Redefining how I choose to embrace motherhood

Prior to having children, my husband and I dreamed of the day when we would become parents. Looking back, we were waiting for the picture perfect experience of parenthood that you see on Facebook or Instagram. When the day finally came for me to embrace motherhood, I was not prepared for the reality of what parenting was – especially as we welcomed our second child.

Daily, moms are forced with lies of what we should be doing as mothers and this can really take it’s toll on our walk with Christ, on our journey as mothers, and in our marriages.

I received a copy of this book to review in advance and receive a commission off any book purchased through the link on blog. My opinions are my own.

My first reality check

When my first child, my daughter, was born, things were a lot what I expected. Loss of sleep, snuggles, and lots of feeding. What I didn’t realize, is the anxiety that I’d experience or the constant feeling of inadequacy. The idea of something happening to my daughter – things outside of my control scared me. I worried for how she’d react to the injustices of the world, how she would handle disappointment, or how I wasn’t measuring up to the supermoms on my Instagram and Facebook feeds.

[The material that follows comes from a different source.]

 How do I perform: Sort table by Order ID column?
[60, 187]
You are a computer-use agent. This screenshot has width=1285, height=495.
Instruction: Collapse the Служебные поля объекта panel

I was trapped under the cutest bundle of sweetness. My house was a mess. I looked far from put together. I struggled to get supper ready. Daily I tended to her needs and tried to take care of the rest, but fell short time and time again. At the time, I don’t think I realize how this weighed on me as a mother and wife.

My daughter was a clingy, snuggly little thing and I loved every minute of that. She didn’t want to be roaming around and in a carrier. I tried. Oh, did I try. She wanted mommy’s embrace. Nothing else will do.

Over an over again, I judged my worth based on the state of my home. On my body condition (that baby weight did not want to melt off… still hasn’t melted off 4 years later, for the record). On the standard set by those I observed on Instagram and Facebook.

Read more:Why you need to stop doubting your worth and ability

Falling into one of many traps

I compared myself all the time and struggled to find someone I could measure up to, or someone I felt I was doing better than. Isn’t that what our society teaches us, though? That we need to be and act certain ways and we need to have certain things? This is the world we grow up in and feel is okay.

I learned during the first couple years that this was not a healthy approach and actually was harming my walk with God.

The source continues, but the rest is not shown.